If you come to ours for a barbeque…

… it’s highly likely that you’ll be on the receiving end of a butterflied leg of lamb.  This dish has so many reasons for recommending – it’s easy, healthy, tasty and any leftovers are great.  An added bonus for me is that the MOTH does all the cooking – and he is the master of the perfectly cooked butterflied leg of lamb.

These days, you can often buy a pre-butterflied leg of lamb at the supermarket (or ask your friendly neighbourhood butcher to take to a lamb leg for you).  However, boning out a leg of lamb is actually really easy if you have a good sharp knife – so get your butcher (or anyone who confesses to knowing how to do this) to show you how. 

Butterflied lamb barbeque
Serves 4 or more – depending on the size of the leg and whether it is part of a broader selection of BBQ dishes

1.3kg leg of lamb (bone in) – served four plus leftovers for tomorrow’s lunch
Bone out the leg.  Slice into the largest part of the leg so that it opens out to a fairly uniform thickness.  Or put your pre-butterflied leg into a non-reactive dish for marinating.

Basic marinade for lamb
2-5 cloves garlic
Olive oil
1 lemon
Handful of fresh thyme (or rosemary)
Salt and pepper

Finely chop the garlic or pound in a mortar and pestle with some sea salt.  Squeeze the lemon (you can also add finely grated lemon rind for extra lemony flavour – but make sure you only use the really yellow outer rind and not the bitter white pith). 

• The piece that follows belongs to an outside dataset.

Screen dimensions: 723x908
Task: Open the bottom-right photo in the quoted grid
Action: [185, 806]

At this point, I sprinkle over a few good pinches of sea salt, a good grind of black pepper, the thyme (sprigs removed if I can be bothered, but they burn/fall off when barbequed, so no need to fuss), a few glugs of olive oil and then rub in the garlic and lemon juice.  It’s all a bit messy, but it means that the flavours of the marinade ingredients get up close and personal with the lamb, which is the whole point of the marinade.  At this point, you can leave the lamb in the fridge for up to 24 hours, turning occasionally, if you remember.
You can easily adjust your marinade to provide any number of different flavours – add crushed anchovies for a real depth of flavour (believe me, no-one will pick that the flavour is anchovies), smoked paprika for a more Spanish flavour, Moroccan spices, chilli… my only rule is to steer away from sugary ingredients (sweet chilli, honey, maple syrup, etc), as they will tend to burn before the lamb is cooked.

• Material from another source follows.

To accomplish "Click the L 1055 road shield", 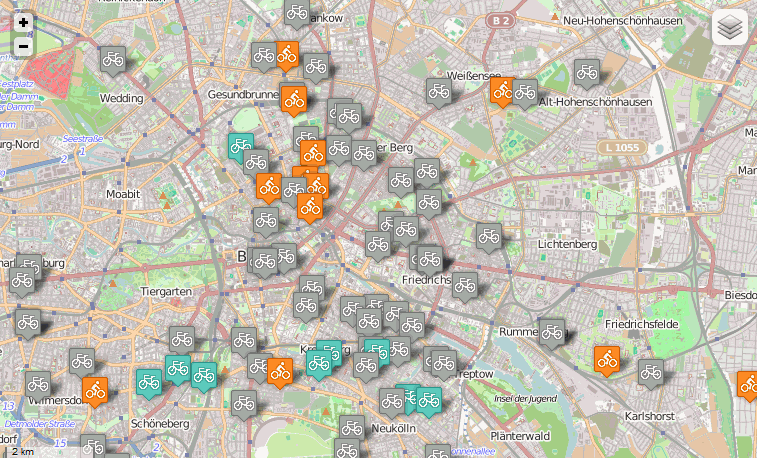I will [x=621, y=148].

At least 30 minutes (preferably 1 hour) before cooking, get the lamb out of the fridge and allow to come up to room temperature – cooking from cold is too much of a shock for the lamb and will give you a tougher end result.  Heat the barbeque.

As an aside, we have a very basic gas BBQ – no fancy lid and 12 dials on the front.  Every BBQ is different and every day is different (in Wellington, the breeze varies from gale to hurricane, so cooking time always has to be adjusted).  So I can’t give you a definitive answer to how long to cook your lamb.  Put the lamb on the BBQ skin side down.  For the smallish leg that I’ve shown you here, about 12 minutes/side, with a roasting dish placed over the lamb for the second side did the trick (on a relatively calm day).  Generally speaking, you wouldn’t need longer than 15 minutes/side unless the weather is really against you.  With a lid and a good day, you may only need 10 minutes/side.  Remember to only ever turn your lamb once.

The MOTH keeps a close eye on things and will use his technical finger prod technique to judge when it is done to perfection – he is committed to delivering perfect lamb and has been honing these skills over the years.  He can now size up the depth of the lamb, the weather and the BBQ and deliver perfect results pretty much every time.
Don’t forget to rest the lamb.  This is utterly essential – take it off the BBQ, place it on a dish, loosely cover with foil (letting any steam escape) and pop a folded tea towel on top.  At least 15 minutes of resting and the lamb will relax, the cooking will be complete, and you’ll have tender pink lamb ready to slice for everyone.
Redcurrant jelly is our family’s traditional accompaniment.
We ate outside and the Crepescule rose looked lovely under the sun umbrella.